新型コロナウイルスの感染者数が急激に増加し、第2波が押し寄せて来ています。病院の受け入れ態勢が十分なのか気がかりです。前のFacebookで書いている様に抗体・ワクチンが出来るまでの最大の防波堤が病院です。医療崩壊が起きないように危機感を持ち万全を期して頂きたいと思います。
過去にアフリカなどで感染病対策に従事された山本太郎・長崎大学熱帯医学研究所教授は、新型コロナウイルスについて次のように語っています。「ウイルスを消滅させることが勝利だとすれば、恐らくいつまでも勝利はないでしょう。ウイルスとはつきあい、共存していく相手だと考えた方がいいと思います」。また、「ウイルスは宿主、つまり感染する生物がないと生存できません。だから最終的には、宿主と安定した関係を築くことがウイルスにとっても有利なわけです。宿主が環境適応性を高めて生存率を高める方向に、ウイルスが働きかけている可能性もあります」。教授によればウイルスは、「何千万年も昔から進化の原動力」になっており、「哺乳動物の子宮内にある胎盤は、遠い祖先が感染したウイルスが残した遺伝子の働きでつくられたといわれます。胎盤はウイルスが人間などに感染するために持つ免疫抑制機能を受け継ぎ、胎児を異物として拒絶しようとする母体の働きから守っているといわれるのです」。ウイルスなしでは人類の生存はなく、哺乳動物の進化に大きな役割を果してきたということです。
中曽根康弘先生は著書『日本人に言っておきたいこと』(PHP研究所1998年)の中で「『私』という存在は、大宇宙の中で生かされている小さなチリにほかならないと思う。大宇宙の中に地球が生まれ、海ができ、その中から微生物が発生し、陸へ渡って爬虫類となり、猿になり、人間になった。私はその延長線上のひとかけらなのである。そうであるならば、人間も植物も動物も宇宙の一片にすぎない。人間が万物の霊長であるというのはおこがましい話であって、宇宙に生きるものは皆仲間であり片割れである。私にはそういう感じがしている」と書いています。
先生によれば、大宇宙の中には何か大きな摂理が働いていて、「調和と均衡、バランスが保たれながら宇宙は運行しており、すべての生き物はその恩寵と調和の中で生きている。闘争も大調和の中の過渡的現象である」。先生からすれば、コロナによる混乱も大調和の中の過渡的現象ということになるのでしょう。

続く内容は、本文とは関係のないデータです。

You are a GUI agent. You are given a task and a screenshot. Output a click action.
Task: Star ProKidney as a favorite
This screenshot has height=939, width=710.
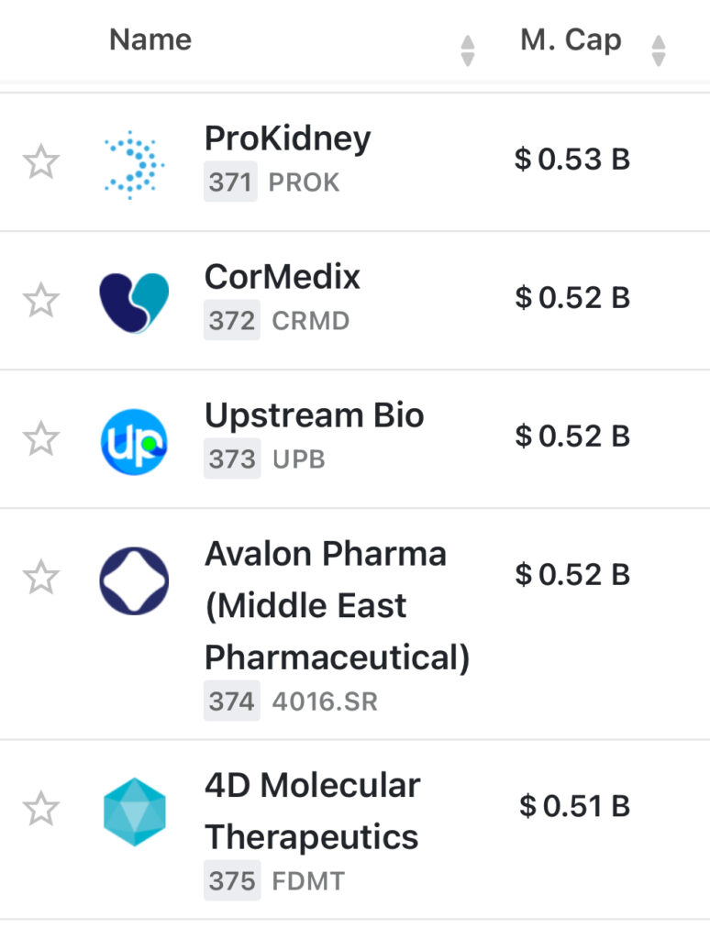coord(40,164)
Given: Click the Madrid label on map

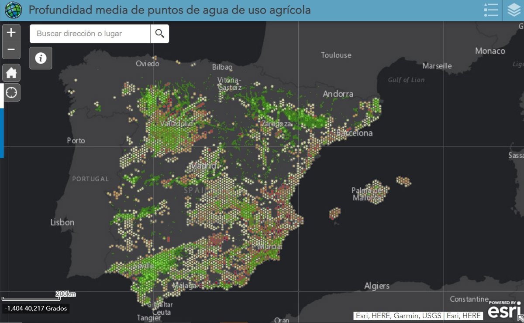Looking at the screenshot, I should pos(203,166).
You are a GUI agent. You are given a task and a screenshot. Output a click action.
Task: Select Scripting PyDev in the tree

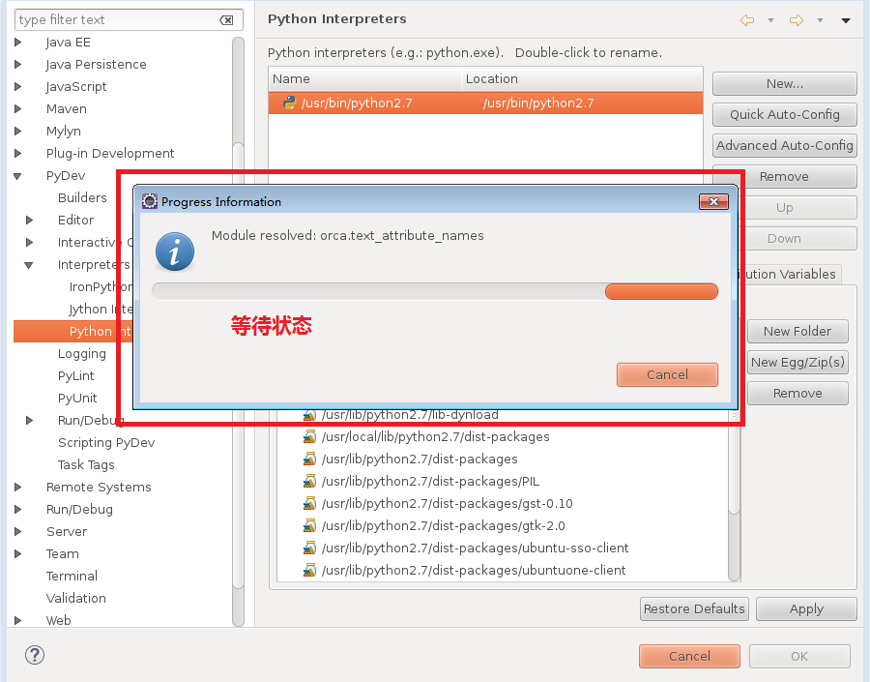(105, 442)
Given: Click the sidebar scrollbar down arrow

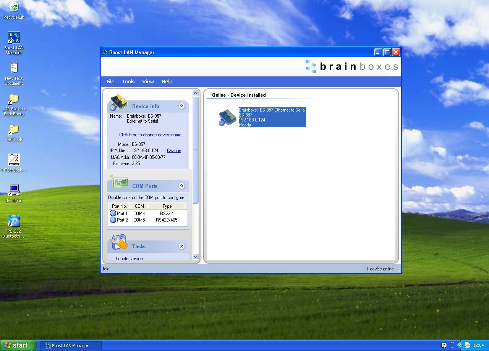Looking at the screenshot, I should (195, 257).
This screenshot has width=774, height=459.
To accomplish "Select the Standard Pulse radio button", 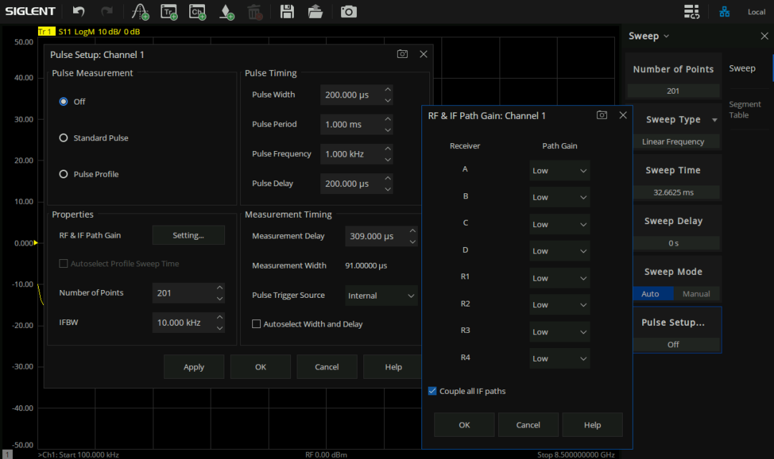I will pos(64,138).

先生は宇宙大自然はふるさとであり、これとの調和の中で、生きとし生けるものと共存しつつ生きることを度々述べています。八百万の神がいるように多神教の日本人にとっては、民族や文化の垣根を超えた世界との共生は受け入れやすい考え方なのかもしれません。
先生は、私たちは地球という小さな星に生まれ、死を迎えてふるさとの宇宙に帰還すると考えていました。「湯の花を もろてに山の 春惜しむ」と俳句を紹介し、「温泉につかっているとき、私はある種の感動に満たされたことがあった。私も宇宙の大きな力の中で生まれ、温泉も同じように宇宙の中で生まれたものである。その仲間の恩寵の中で温められ、癒されている喜びであり、私も温泉の湯も『一にして二ならず』である。(中略)ああこれは仏様が地球の中で作って私を温めている、この湯の花も私も同じ仲間なのだ。宇宙から生まれたものなのだ」と書いています。
コロナウイルスもまた大宇宙の摂理の働きの中で生まれたものです。これからの人類の進歩を考えれば、その成長過程にコロナウイルスも欠かせない要素なのかもしれません。冒頭に「ワクチンが出来るまで」と書きましたが、有効なワクチンができれば、それでウイルスとの関係が終わるわけではありません。ワクチン完成後のウイルスとの共生を説く学者は少なくありません。ではどのような形で共生できるのか、そのために必要な社会医療体制や都市の構造改革、働き方や学び方、意識改革等々をどのように行うのか、そしてその維持はどうすれば可能なのか。人類が協力して、地球規模で考える必要があります。